Please note that the function does not cover all types so better check the output. It will at least give you an idea how to convert your schema.

1 Like

ok thank you so much!
but - I am not sure, where you use this Function? where do you write it so you get the Outpot?
I am not sure I understood
thanks!

@supershaneski any chance you could help me understand it?
thanks!

If you are coming from customGPT and you have Actions, then you probably have the Action’s JSON schema.

Actions in customGPT is synonymous to Assistants API function calling.

To help you convert your Actions to an equivalent function for Assistants API, you can use a script like the one I gave (e.g. convertSchema ). You can just call this once and just copy the output to a JSON file or string. Then attach it to your Assistants API.

Please note that this will just put your foot at the door as it will not call your external API. You still need to fetch your API (using GET or POST). When you process the Run and get requires_action status, you will get the following:

let completed = false

do {

const run = await openai.beta.threads.runs.retrieve(threadId, runId)

if(run.status === 'requires_action') {
      const tool_calls = run.required_action.submit_tool_outputs.tool_calls
      
      let tool_outputs = []

      tool_calls.forEach((tool) => {

                    const tool_args = JSON.parse(tool.function.arguments)
                    
                     let tool_output = { status: 'error', message: 'function not found'}

                    if(tool.function.name === 'getWolframCloudResults') {
                          // tool_args: { input: '...' }
                          const response = fetch(`https://www.wolframalpha.com/api/v1/cloud-plugin?input=${tool_args.input}`)
                          tool_output = await response.json()
                    } else if(tool.function.name === 'getWolframAlphaResults') {
                          // tool_args: { input: '...' , assumtion: [...] }
                         const response = fetch(`https://www.wolframalpha.com/api/v1/llm-api?input=${tool_args.input}&assumption=${tool_args.assumption}`)
                          tool_output = await response.json()
                    }

                    tool_outputs.push({
                        tool_call_id: tool.id,
                        output: JSON.stringify(tool_output)
                    })

    }
    
   // send back output
   await openai.beta.threads.runs.submitToolOutputs(
            threadId, 
            runId,
            {
                tool_outputs: tool_outputs,
            }

} else if(run.status === 'completed') {
      // handle completed
     completed = true
} else {
      // ...
}

await sleep(1000)

} while(!completed)

@supershaneski
You are wonderful and your answer is amazing.
But, I’m asking the simplest question because I’m a beginner - where do you run this script so that it turns your schema into a file that will fit the assistant?
Where physically do you do this operation where you write this script to turn the schema into JSON that will match the assistant API?
Where do you write the request to convertSchema?
Where do you put the schema code, click on some action and get JSON that corresponds to the assistant API?

Thank you!

It is just a script you can run anywhere to extract the function definitions of your schema then save the output as JSON file or stored as JSON string.

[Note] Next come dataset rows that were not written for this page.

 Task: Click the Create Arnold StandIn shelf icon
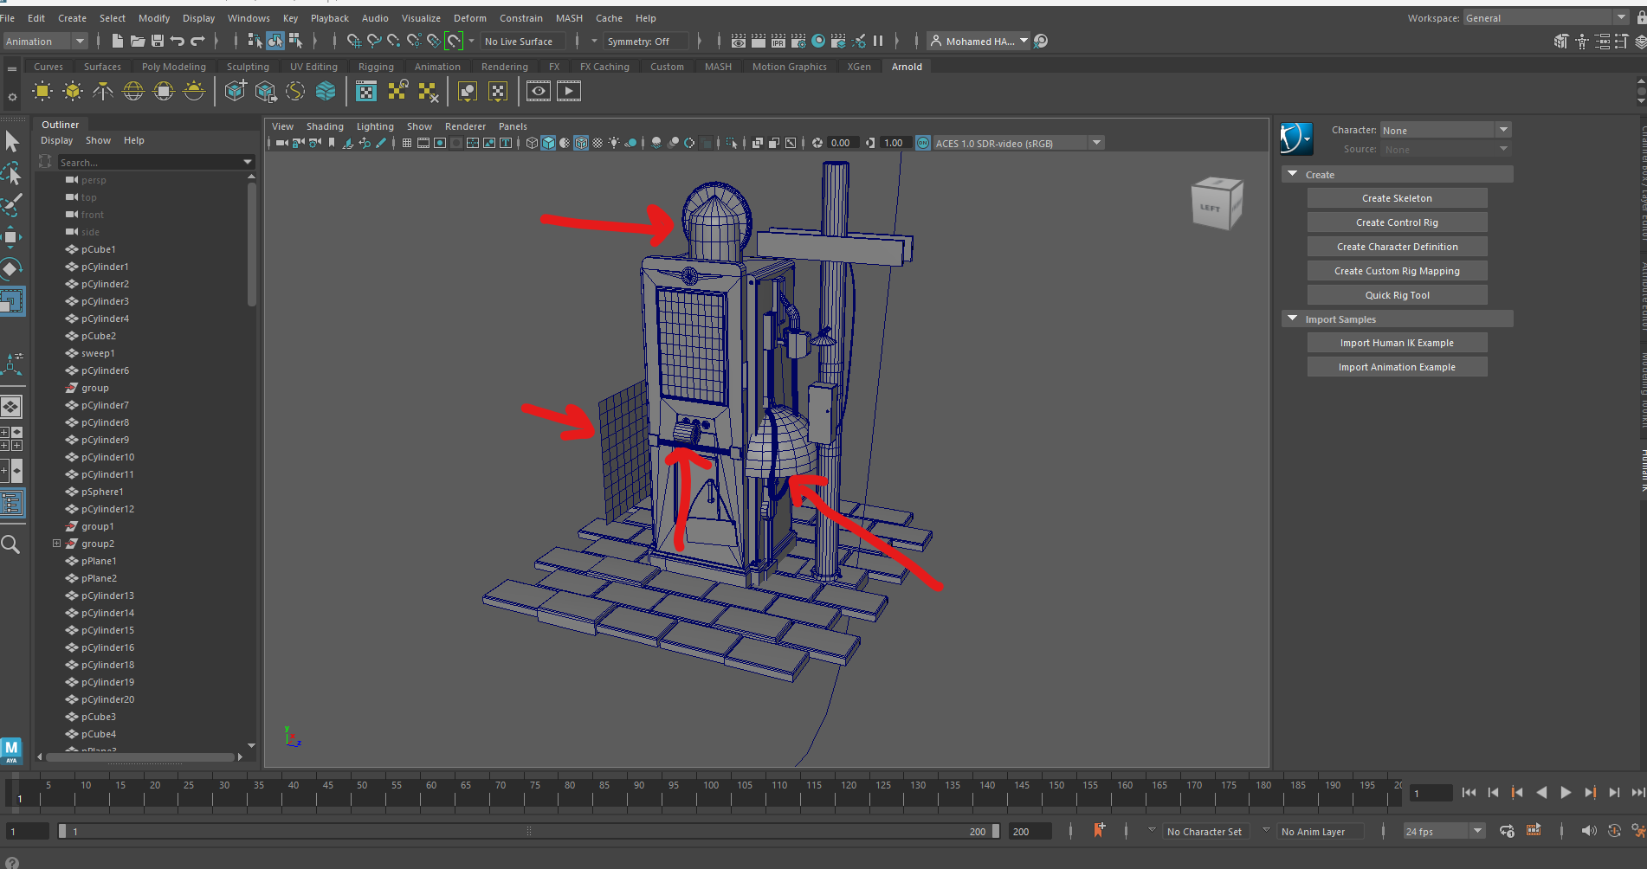[235, 91]
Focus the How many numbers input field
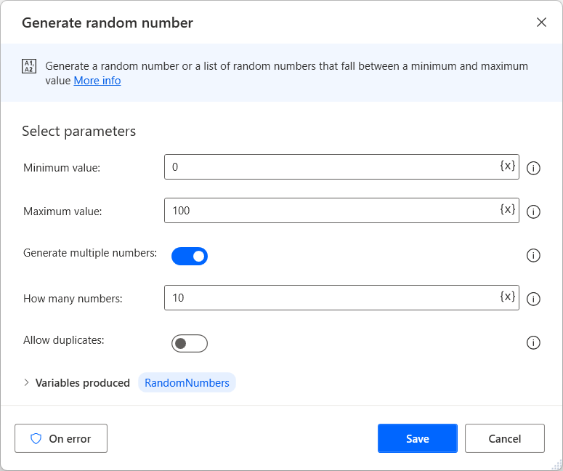Screen dimensions: 563x471 click(x=331, y=298)
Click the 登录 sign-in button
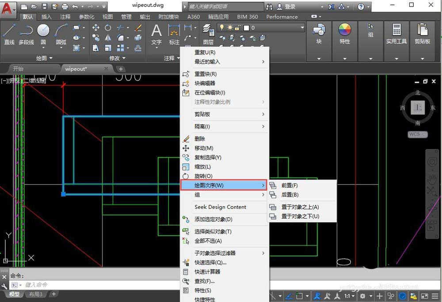 (286, 7)
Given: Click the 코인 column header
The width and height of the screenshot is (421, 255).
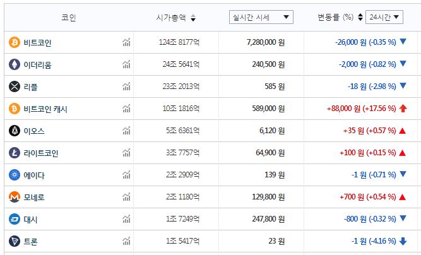Looking at the screenshot, I should (68, 17).
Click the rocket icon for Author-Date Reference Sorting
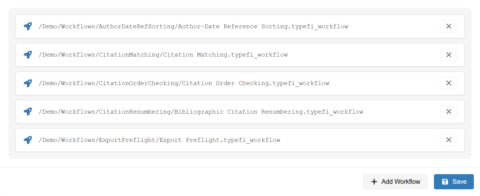This screenshot has width=480, height=196. 28,26
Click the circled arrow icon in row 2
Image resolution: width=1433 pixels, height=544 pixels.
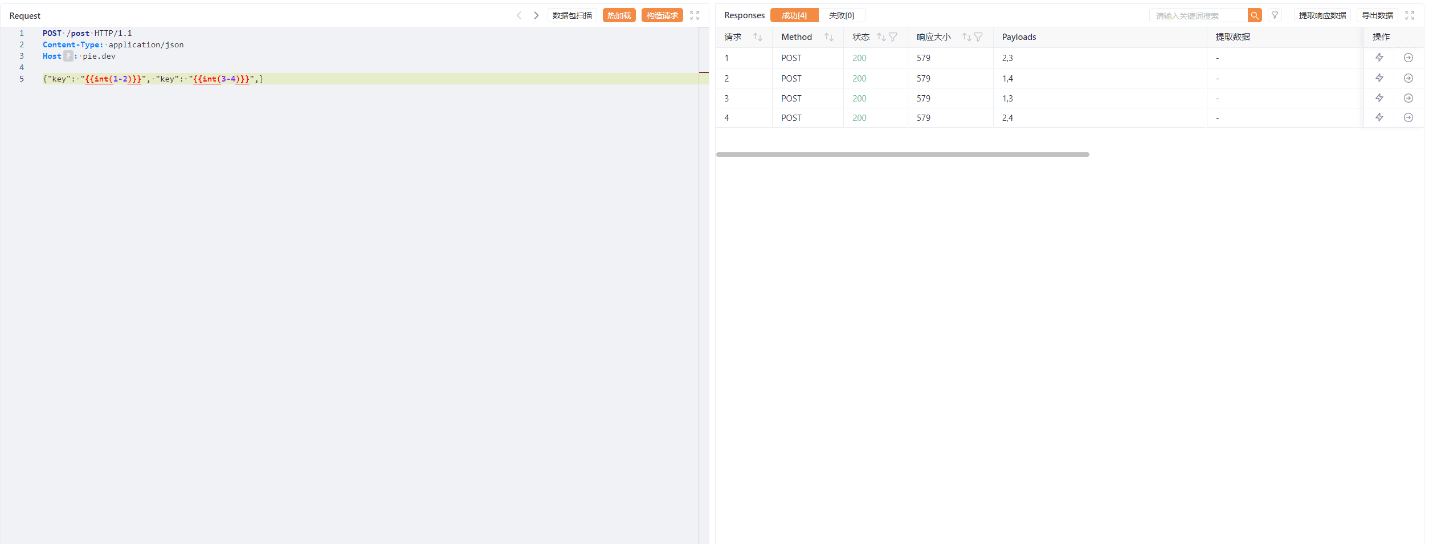[1408, 78]
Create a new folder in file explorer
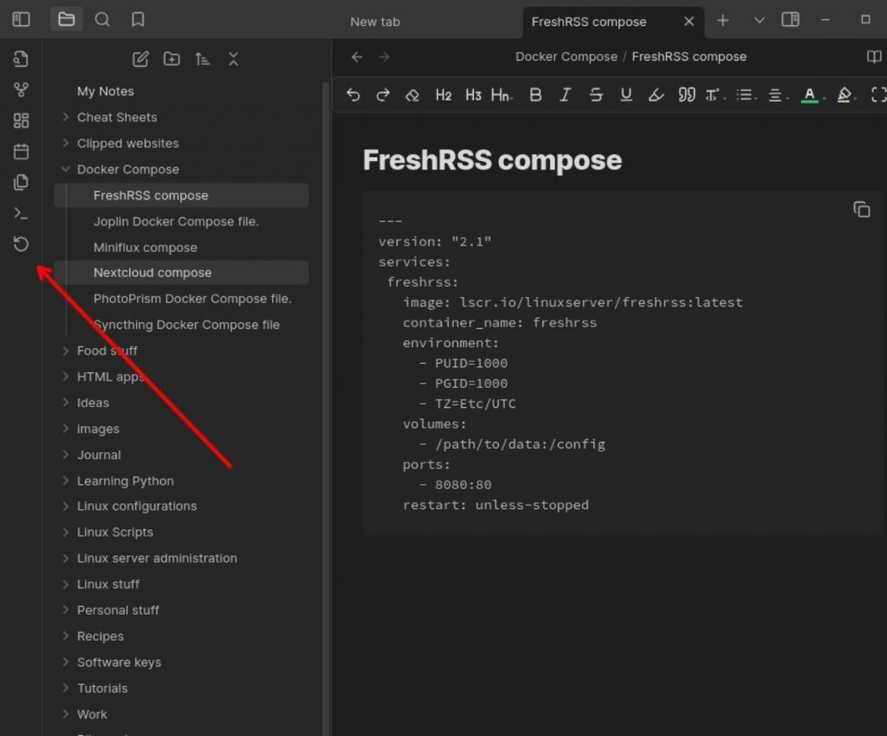887x736 pixels. click(x=172, y=59)
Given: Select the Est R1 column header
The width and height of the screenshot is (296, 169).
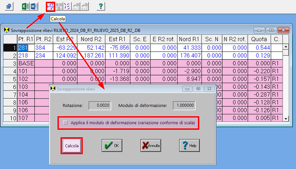Looking at the screenshot, I should point(118,39).
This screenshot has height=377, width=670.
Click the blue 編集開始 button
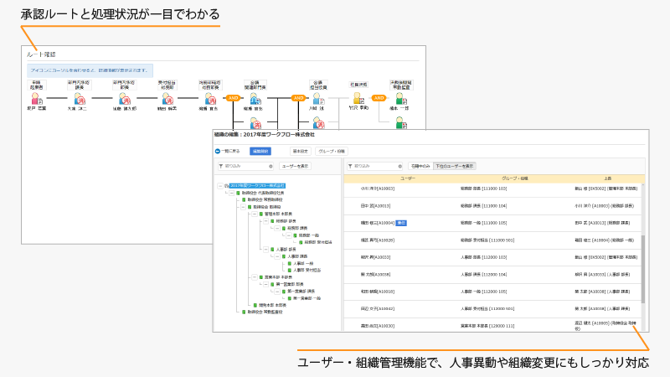click(x=260, y=151)
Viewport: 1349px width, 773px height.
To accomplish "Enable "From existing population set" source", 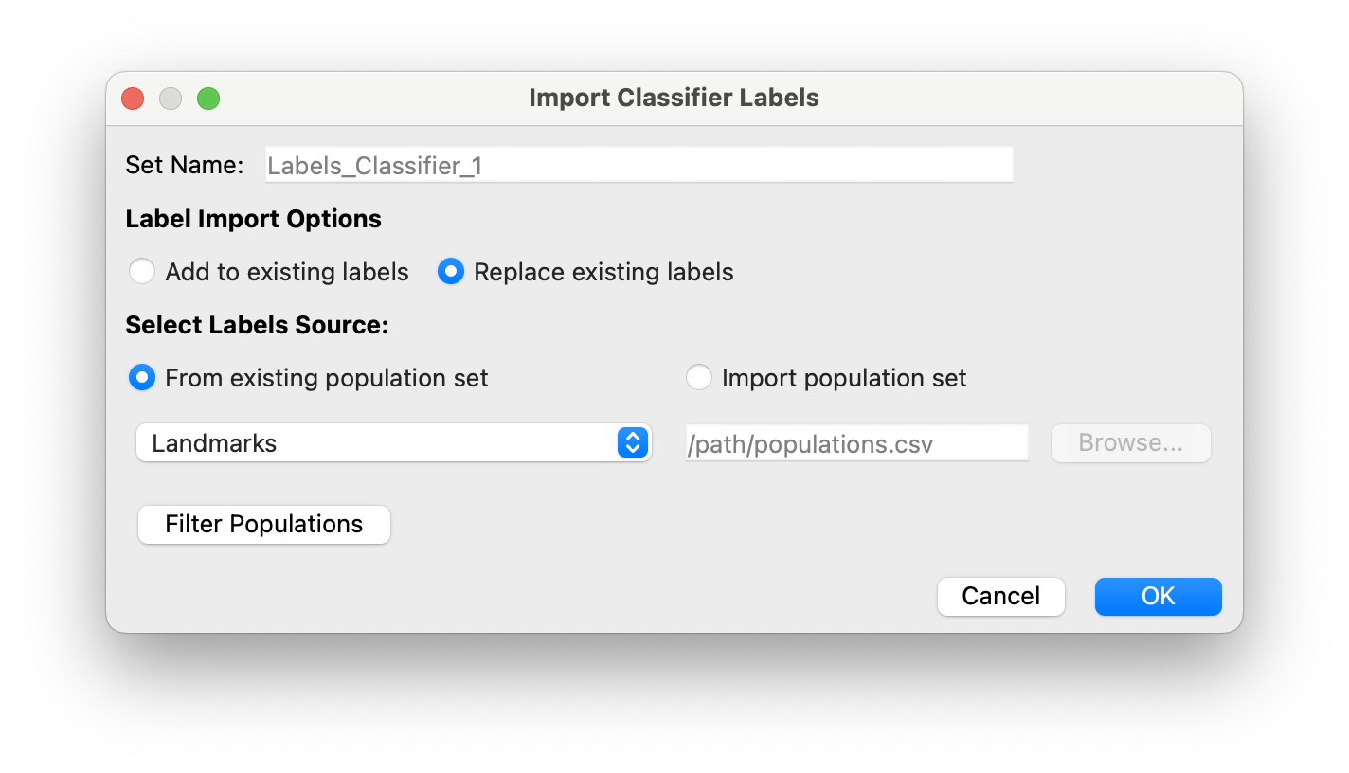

I do not know your workflow. If you are creating your Action schema dynamically, then you might want to include it to also output the function to be used in your Assistants so that whenever you update your Actions, it is reflected in the function definitions.

where is everywhere??
just PLESAE give me 1 example where can I run this script…
where do you run it?
where?
on browser?
on notepad?

Yes, the simplest way is to run it in a browser.